■ **Exercise**
Starting with the line in which "The image size" appears, give back every line exactly as written until the listing ends, excluding pictures.

■ **Input for this task**
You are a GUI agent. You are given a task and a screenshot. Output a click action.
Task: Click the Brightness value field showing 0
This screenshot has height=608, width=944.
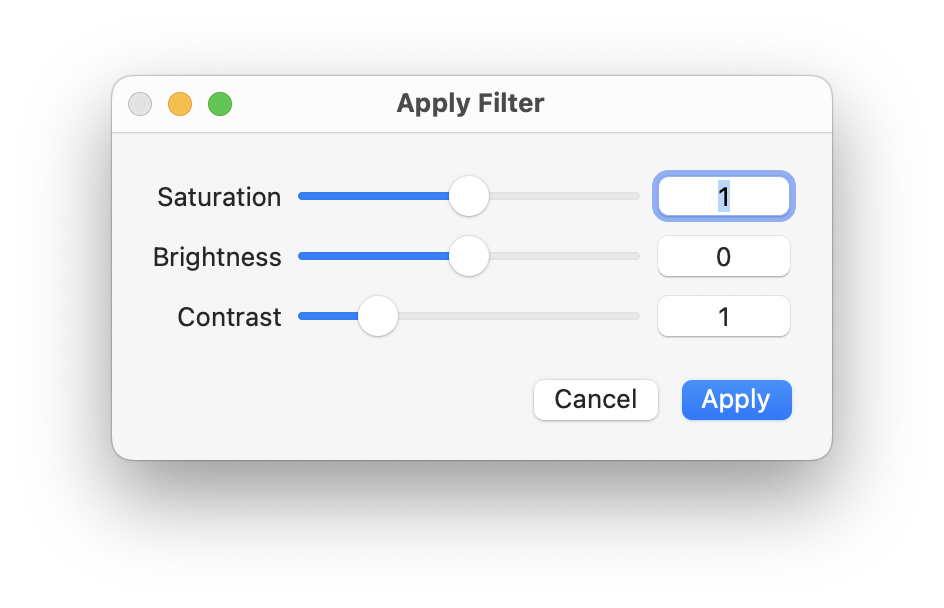(x=723, y=257)
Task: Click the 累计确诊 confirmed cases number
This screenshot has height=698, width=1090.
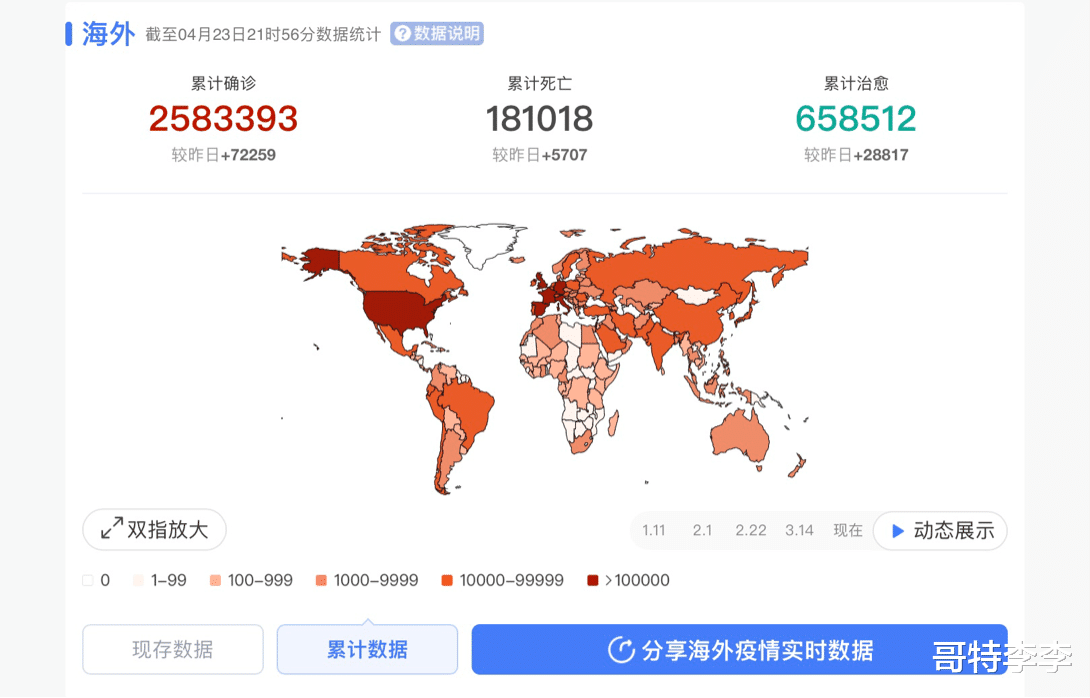Action: click(223, 119)
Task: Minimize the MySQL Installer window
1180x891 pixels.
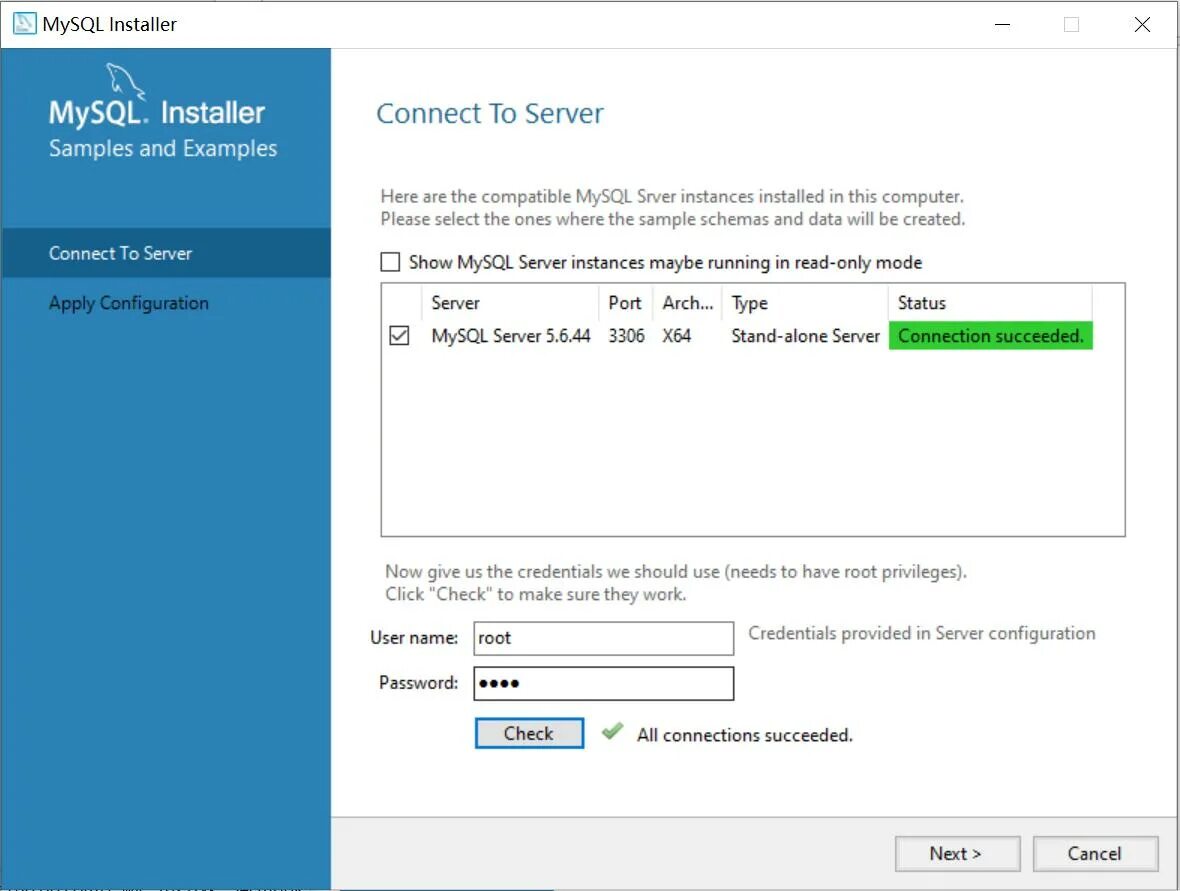Action: coord(1001,23)
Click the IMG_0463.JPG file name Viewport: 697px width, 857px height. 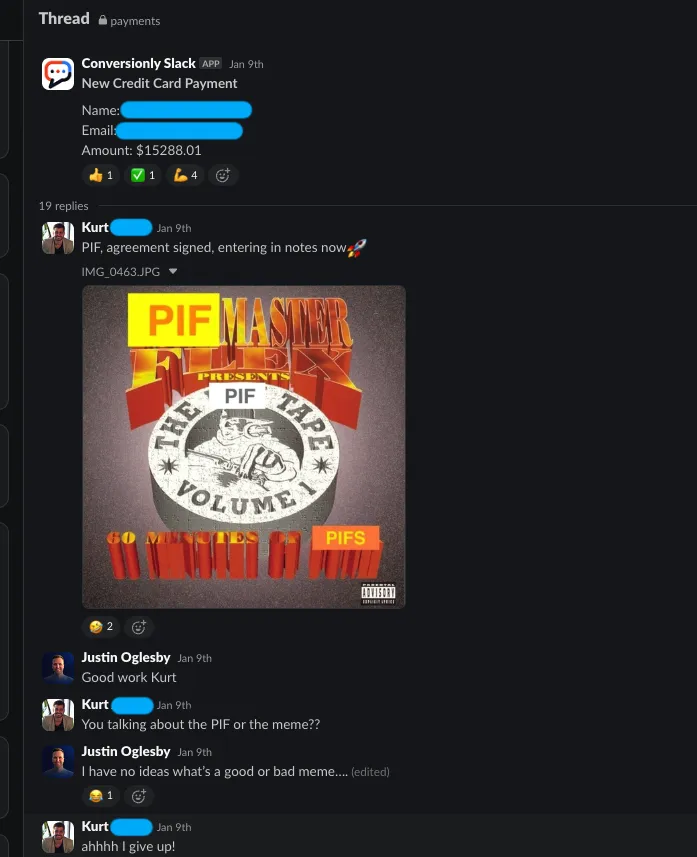tap(121, 272)
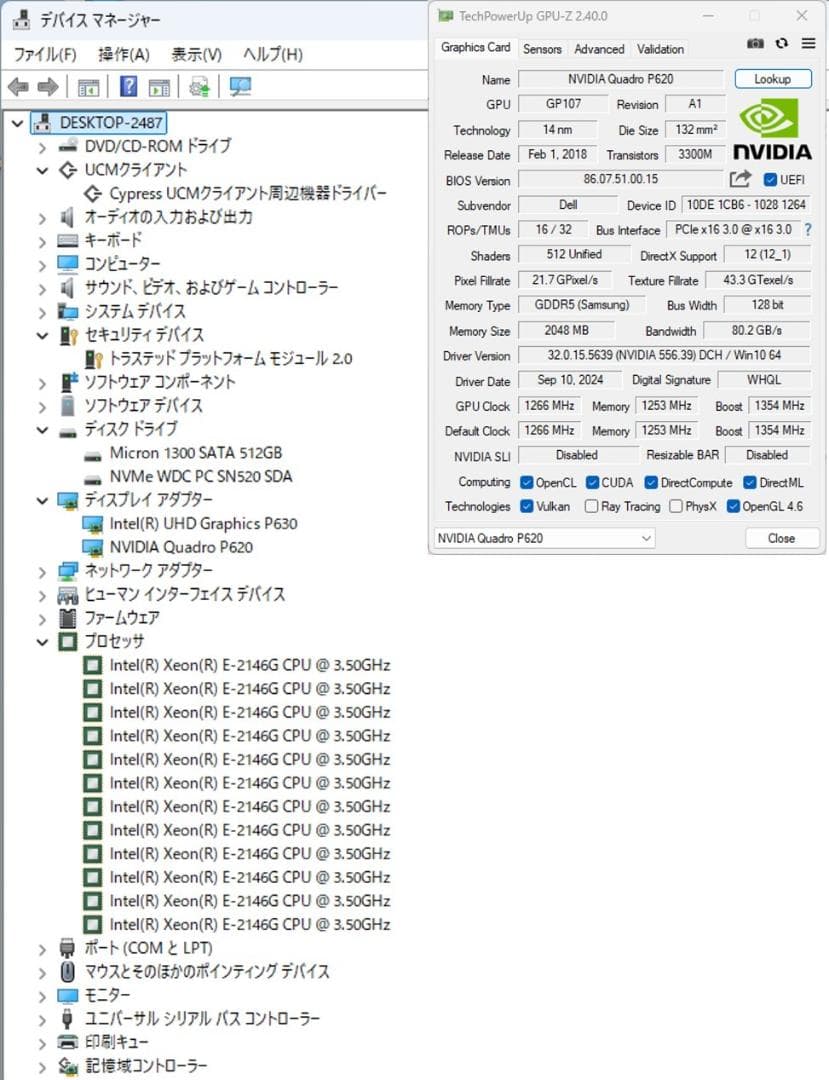Click the back navigation arrow in Device Manager
The width and height of the screenshot is (829, 1080).
[17, 86]
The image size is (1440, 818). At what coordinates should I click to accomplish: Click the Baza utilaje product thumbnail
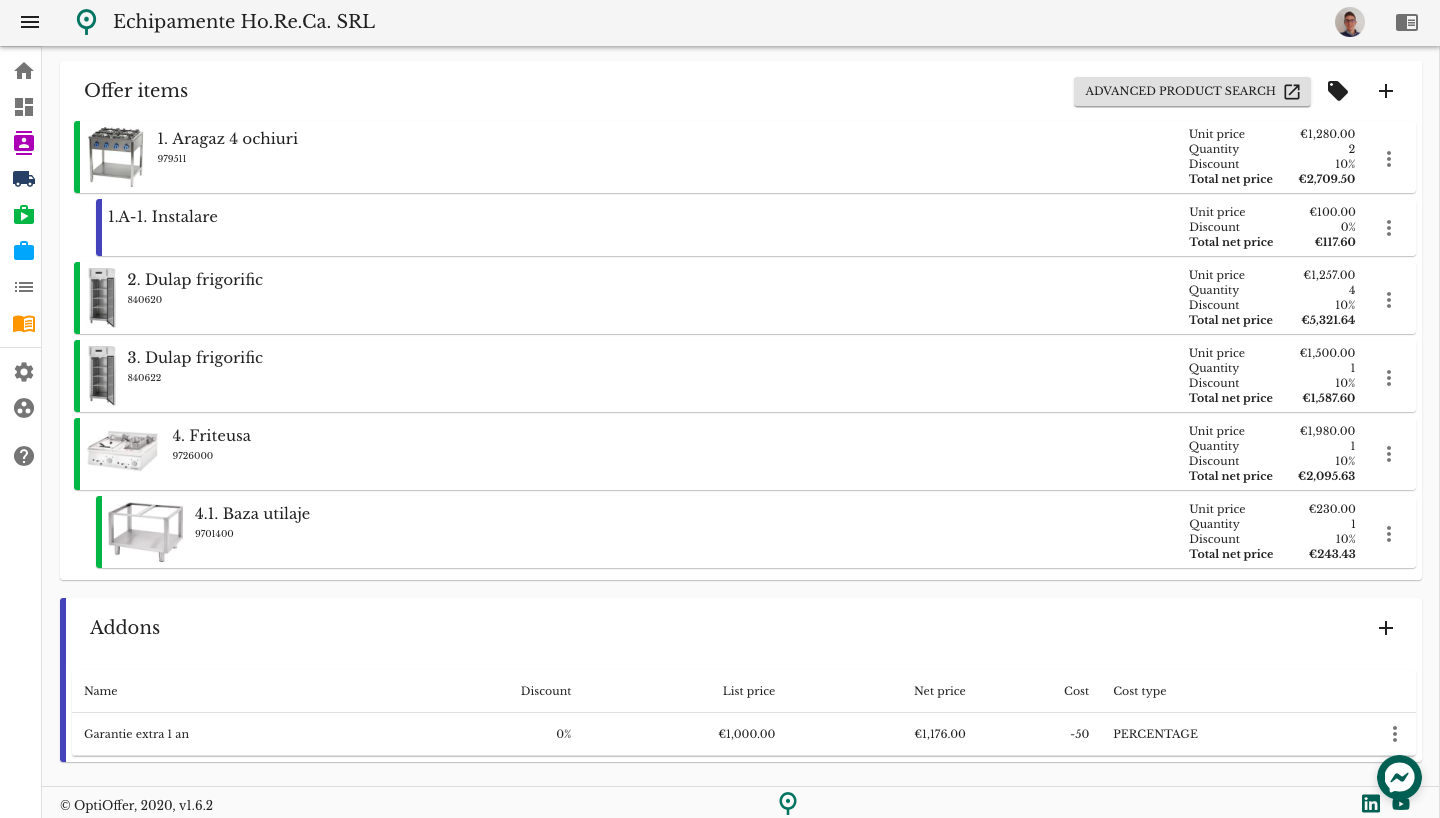tap(145, 531)
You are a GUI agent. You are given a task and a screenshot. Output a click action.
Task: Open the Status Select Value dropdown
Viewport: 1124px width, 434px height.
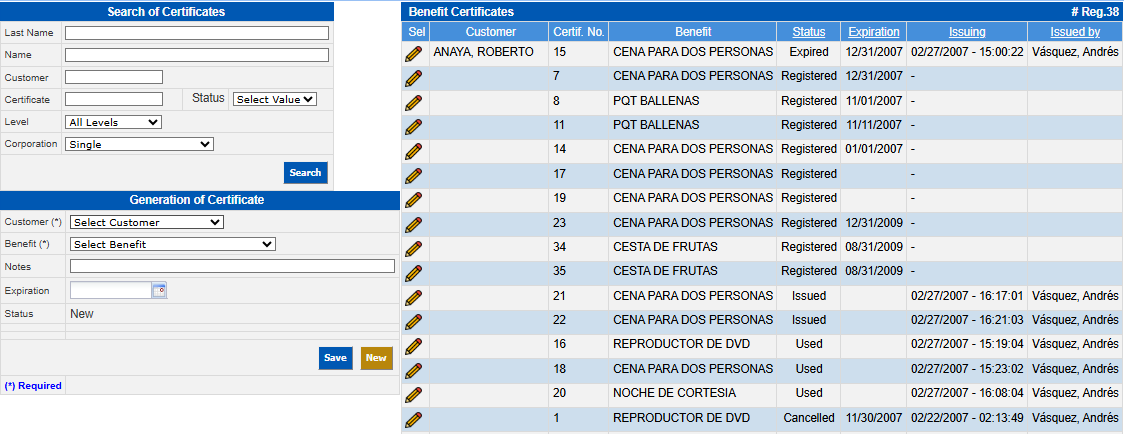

■ **Response below**
The image size is (1440, 818). At what coordinates should I click to accomplish: Click the Baza utilaje product thumbnail
tap(145, 531)
You are a GUI agent. You are given a task and a screenshot. Output a click action.
Task: Open the Status Select Value dropdown
Viewport: 1124px width, 434px height.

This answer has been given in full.